- Directions -
The answer must consist of each line below that holds the word "Task", copied as it stands.

- Given records -
===============

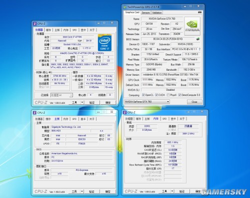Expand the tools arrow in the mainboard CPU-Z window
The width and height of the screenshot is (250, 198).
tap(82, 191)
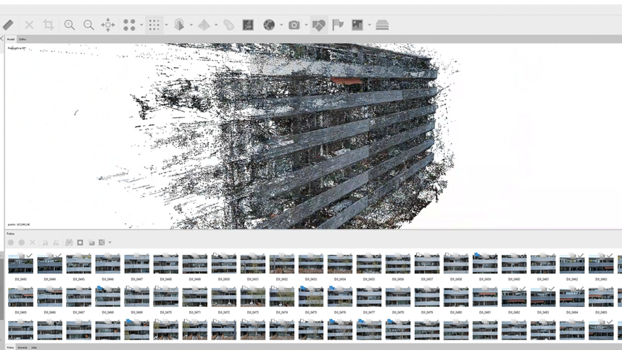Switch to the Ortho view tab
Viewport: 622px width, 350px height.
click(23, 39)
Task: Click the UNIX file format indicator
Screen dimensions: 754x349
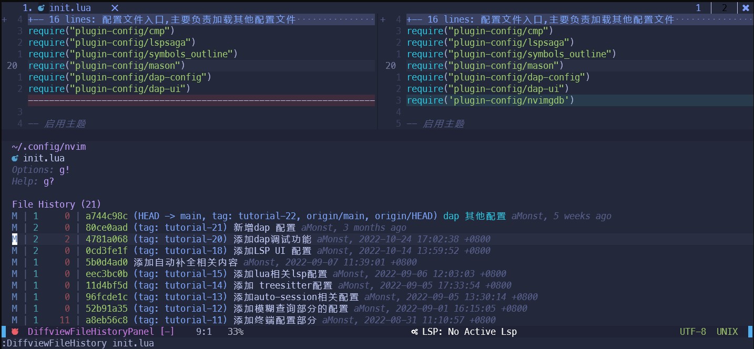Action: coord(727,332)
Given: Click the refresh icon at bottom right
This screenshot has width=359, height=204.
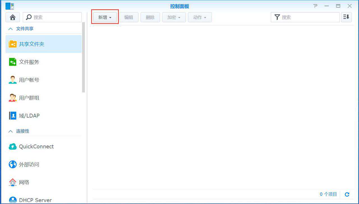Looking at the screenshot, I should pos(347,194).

===============

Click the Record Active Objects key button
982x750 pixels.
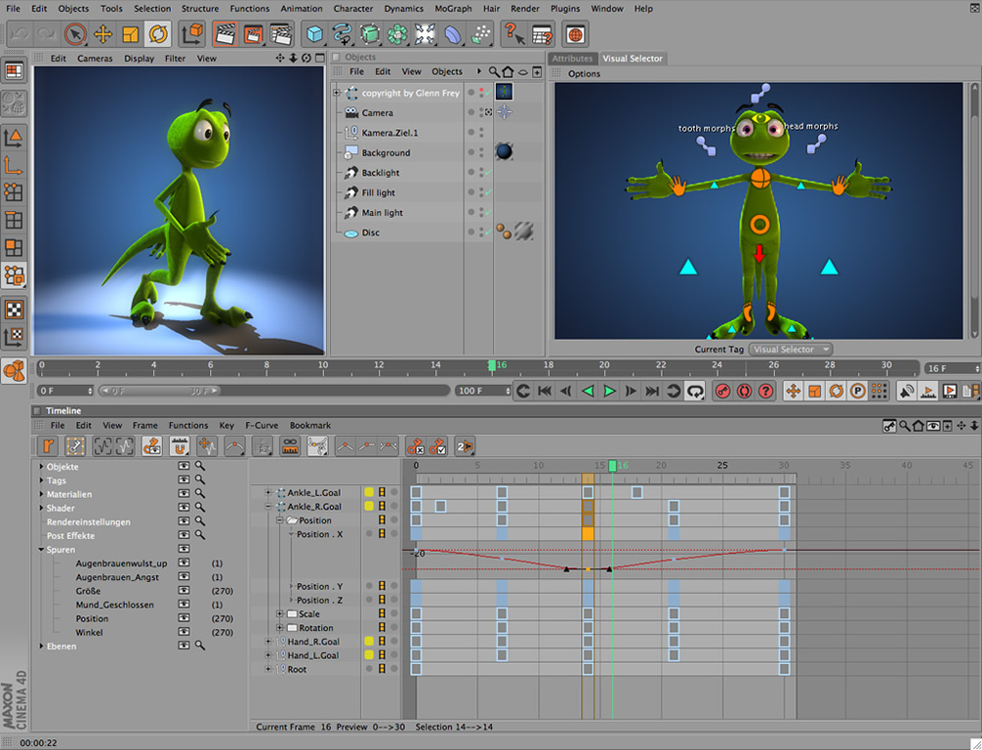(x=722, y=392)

===============

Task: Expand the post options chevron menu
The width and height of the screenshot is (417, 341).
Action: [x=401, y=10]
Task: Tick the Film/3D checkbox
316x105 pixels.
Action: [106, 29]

===============

- Solution for this problem -
Task: Click the UNIX file format indicator
Task: Expand the post options chevron menu
Task: Tick the Film/3D checkbox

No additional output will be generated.